Patrick E. Tyler, 30, a reporter at The Post since early 1979, explained in detail for the six-member federal court jury what his sometimes cryptic notes from his interviews meant to him and how he viewed the information he gained from his sources.
Testifying on the second day of the trial of a $50 million libel suit against The Post, Tyler acknowledged under questioning by John J. Walsh, one of Tavoulareas' lawyers, that he asked a source for the stories whether he knew someone who could "rifle the safe" at the oil company executive's New York home, but said that he now regrets the remark.
But earlier testimony from Sandy Golden, a former Montgomery Journal reporter who led Tyler in late 1979 to Dr. Philip Piro, a Baltimore eye surgeon who was then the estranged son-in-law of the elder Tavoulareas, also showed that Tyler was given to flip remarks about Tavoulareas and Mobil's reaction to The Post's stories.

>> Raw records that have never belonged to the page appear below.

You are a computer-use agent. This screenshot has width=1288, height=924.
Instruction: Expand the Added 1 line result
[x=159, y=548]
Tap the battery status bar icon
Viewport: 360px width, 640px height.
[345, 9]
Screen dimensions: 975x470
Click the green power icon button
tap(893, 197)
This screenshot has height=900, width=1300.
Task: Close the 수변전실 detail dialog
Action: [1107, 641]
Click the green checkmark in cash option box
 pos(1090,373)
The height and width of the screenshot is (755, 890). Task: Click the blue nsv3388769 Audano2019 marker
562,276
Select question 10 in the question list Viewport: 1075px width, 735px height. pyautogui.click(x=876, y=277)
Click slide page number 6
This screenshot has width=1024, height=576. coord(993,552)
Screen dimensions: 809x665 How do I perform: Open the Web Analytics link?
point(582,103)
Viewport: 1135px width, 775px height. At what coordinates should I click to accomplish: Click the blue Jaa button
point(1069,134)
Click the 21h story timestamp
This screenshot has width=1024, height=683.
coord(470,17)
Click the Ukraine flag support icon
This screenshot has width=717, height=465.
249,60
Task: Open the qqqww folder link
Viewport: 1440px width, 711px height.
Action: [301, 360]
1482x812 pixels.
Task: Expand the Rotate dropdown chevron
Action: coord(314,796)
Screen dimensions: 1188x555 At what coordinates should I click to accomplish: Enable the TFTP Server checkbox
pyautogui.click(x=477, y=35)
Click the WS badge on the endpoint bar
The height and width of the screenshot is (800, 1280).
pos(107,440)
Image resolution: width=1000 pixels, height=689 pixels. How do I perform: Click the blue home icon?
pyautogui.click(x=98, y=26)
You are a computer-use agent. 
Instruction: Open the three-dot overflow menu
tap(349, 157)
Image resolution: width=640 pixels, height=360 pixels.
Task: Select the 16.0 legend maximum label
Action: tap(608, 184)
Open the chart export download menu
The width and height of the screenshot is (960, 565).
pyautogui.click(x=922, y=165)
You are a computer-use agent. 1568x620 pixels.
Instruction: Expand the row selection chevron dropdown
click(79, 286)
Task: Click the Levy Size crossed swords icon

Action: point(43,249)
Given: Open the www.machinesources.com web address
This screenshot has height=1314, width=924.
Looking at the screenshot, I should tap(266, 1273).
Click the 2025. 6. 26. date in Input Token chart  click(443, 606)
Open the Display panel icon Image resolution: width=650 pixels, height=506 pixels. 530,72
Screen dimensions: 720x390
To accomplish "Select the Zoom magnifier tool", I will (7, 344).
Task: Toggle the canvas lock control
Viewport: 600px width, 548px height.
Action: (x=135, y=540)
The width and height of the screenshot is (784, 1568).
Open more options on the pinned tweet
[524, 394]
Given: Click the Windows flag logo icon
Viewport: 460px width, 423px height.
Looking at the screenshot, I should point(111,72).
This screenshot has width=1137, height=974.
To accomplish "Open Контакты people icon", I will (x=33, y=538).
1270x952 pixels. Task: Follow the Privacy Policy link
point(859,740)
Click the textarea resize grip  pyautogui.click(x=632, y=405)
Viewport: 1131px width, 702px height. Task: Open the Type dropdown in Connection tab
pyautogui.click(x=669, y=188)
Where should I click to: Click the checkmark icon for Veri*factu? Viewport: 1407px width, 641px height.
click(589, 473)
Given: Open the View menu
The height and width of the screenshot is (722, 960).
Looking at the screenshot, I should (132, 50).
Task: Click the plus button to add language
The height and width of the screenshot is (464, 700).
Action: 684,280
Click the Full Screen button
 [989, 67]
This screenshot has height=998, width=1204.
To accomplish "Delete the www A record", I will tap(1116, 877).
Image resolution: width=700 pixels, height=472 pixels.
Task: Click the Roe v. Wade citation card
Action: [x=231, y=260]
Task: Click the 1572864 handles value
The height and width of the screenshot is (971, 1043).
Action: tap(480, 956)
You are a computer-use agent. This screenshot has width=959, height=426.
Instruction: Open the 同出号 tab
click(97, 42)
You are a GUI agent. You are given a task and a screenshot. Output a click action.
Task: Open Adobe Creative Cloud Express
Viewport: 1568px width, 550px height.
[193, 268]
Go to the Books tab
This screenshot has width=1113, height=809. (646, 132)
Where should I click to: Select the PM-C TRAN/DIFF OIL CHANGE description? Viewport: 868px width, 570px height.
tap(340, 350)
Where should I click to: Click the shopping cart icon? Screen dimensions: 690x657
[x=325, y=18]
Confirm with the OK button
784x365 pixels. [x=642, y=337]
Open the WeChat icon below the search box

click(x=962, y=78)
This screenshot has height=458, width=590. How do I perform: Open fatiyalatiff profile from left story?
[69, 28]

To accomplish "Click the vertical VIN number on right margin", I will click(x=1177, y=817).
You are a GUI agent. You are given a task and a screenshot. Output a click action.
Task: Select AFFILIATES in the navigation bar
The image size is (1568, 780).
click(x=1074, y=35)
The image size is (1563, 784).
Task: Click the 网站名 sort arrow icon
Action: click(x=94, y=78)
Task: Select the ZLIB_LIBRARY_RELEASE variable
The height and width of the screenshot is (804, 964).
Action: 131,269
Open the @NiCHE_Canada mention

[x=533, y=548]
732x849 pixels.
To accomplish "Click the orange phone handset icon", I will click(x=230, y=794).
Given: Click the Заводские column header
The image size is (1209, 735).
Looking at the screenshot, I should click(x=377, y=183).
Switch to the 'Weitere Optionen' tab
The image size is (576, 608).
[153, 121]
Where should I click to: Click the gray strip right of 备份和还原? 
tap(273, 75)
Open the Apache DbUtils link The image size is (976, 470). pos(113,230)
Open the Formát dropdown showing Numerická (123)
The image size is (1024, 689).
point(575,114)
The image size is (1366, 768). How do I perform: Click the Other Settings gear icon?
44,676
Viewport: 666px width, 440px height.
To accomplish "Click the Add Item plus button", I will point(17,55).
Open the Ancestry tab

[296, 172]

Golden, who wanted to work on the Tavoulareas story in order to enhance his chances of getting a job at The Post, said Tyler told him that Tavoulareas met with Post executive editor Benjamin C. Bradlee a few days after the articles ran on Nov. 30 and Dec. 1, 1979, and that The Post editor "blew him out of the water."
Golden, listed as a special correspondent on the first story even though he did not write any of it, quoted Tyler as saying Tavoulareas "didn't challenge anything" about the stories' accuracy and that the oil executive "went home with his tail between his legs."
The libel case centers on two stories written by Tyler detailing how Tavoulareas set up his son as a partner in a London-based shipping management firm that has done millions of dollars of business operating Mobil-owned ships.
Tyler recounted for the jury the conversations he had with Piro, Peter Tavoulareas and George Comnas, the former Exxon official who said, according to the articles, that he was asked by the elder Tavoulareas to head the shipping management firm, Atlas Maritime Co., and was then forced to resign after a dispute with the young Tavoulareas.
Tyler said Comnas, who is being sued by the Tavoulareases in a separate case, told him that the elder Tavoulareas asked him to include his son Peter as an equity partner in the shipping firm.
Tyler said that when he called the younger Tavoulareas in London to discuss the details of the arrangement between Atlas and Mobil, Peter Tavoulareas said, "Atlas is none of your damned business."
Tyler said he only had a chance to ask the shipping executive one question during a brief interview. "It was a 30-second outburst and Mr. Tavoulareas hung up," Tyler said.